Merrill and Wanzeler and related entities were charged on May 9, 2014, in a federal criminal complaint t with conspiracy to commit wire fraud.

The following is an excerpt from the press release issued by the U.S. Attorney’s Office, District of Massachusetts:

According to the complaint affidavit, TelexFree, Inc., and TelexFree LLC (collectively, TelexFree) provided Voice over Internet Protocol (VoIP) telephone services, for which customers can sign up via a website maintained by TelexFree. It is alleged that TelexFree was actually a pyramid scheme, and that between January 2012 and March 2014, TelexFree purported to aggressively market its VoIP service by recruiting thousands of “promoters” to post ads for the product on the Internet. Each promoter was required to “buy in” to TelexFree at a certain price, after which they were compensated by TelexFree, under a complex compensation structure, on a weekly basis so long as they posted ads for TelexFree’s VoIP service on the Internet.

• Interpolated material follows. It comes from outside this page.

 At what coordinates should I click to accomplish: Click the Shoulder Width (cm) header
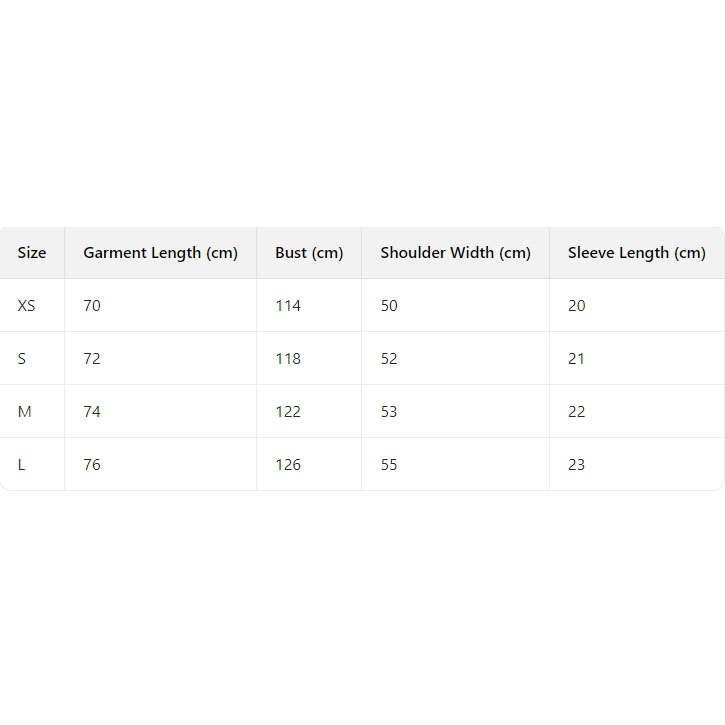tap(455, 253)
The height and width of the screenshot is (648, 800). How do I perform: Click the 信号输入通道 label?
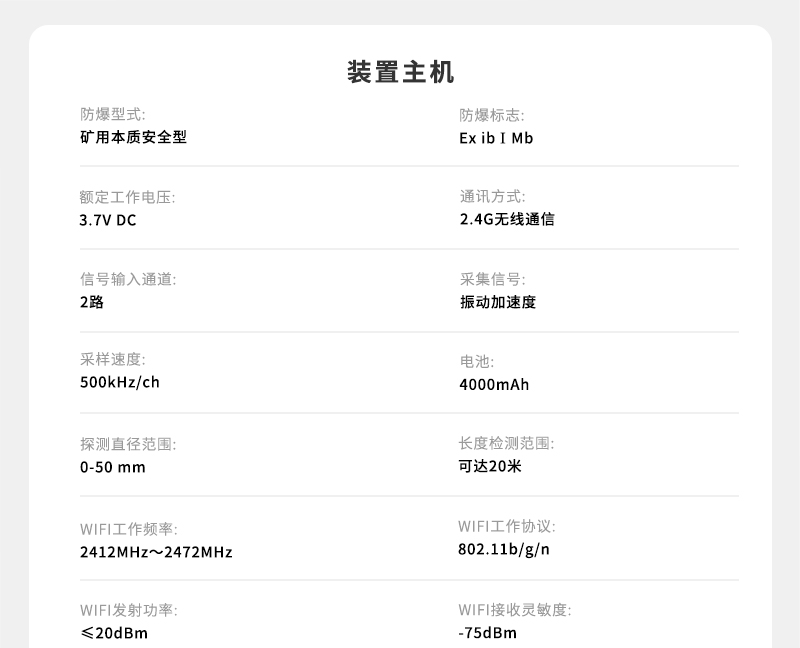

It is alleged that the ad-posting requirements were a meaningless exercise, in which promoters cut and pasted ads into various classified ad sites provided by TelexFree which were already saturated with ads posted by earlier participants. According to the affidavit, TelexFree derived only a fraction of its revenue from sales of VOIP service—less than 1 percent of TelexFree’s hundreds of millions of dollars in revenue over the last two years. The overwhelming majority of its revenue—the other roughly 99 percent—came from new people buying into the scheme. TelexFree was allegedly only able to pay the returns it had promised to its existing promoters by bringing in money from newly recruited promoters.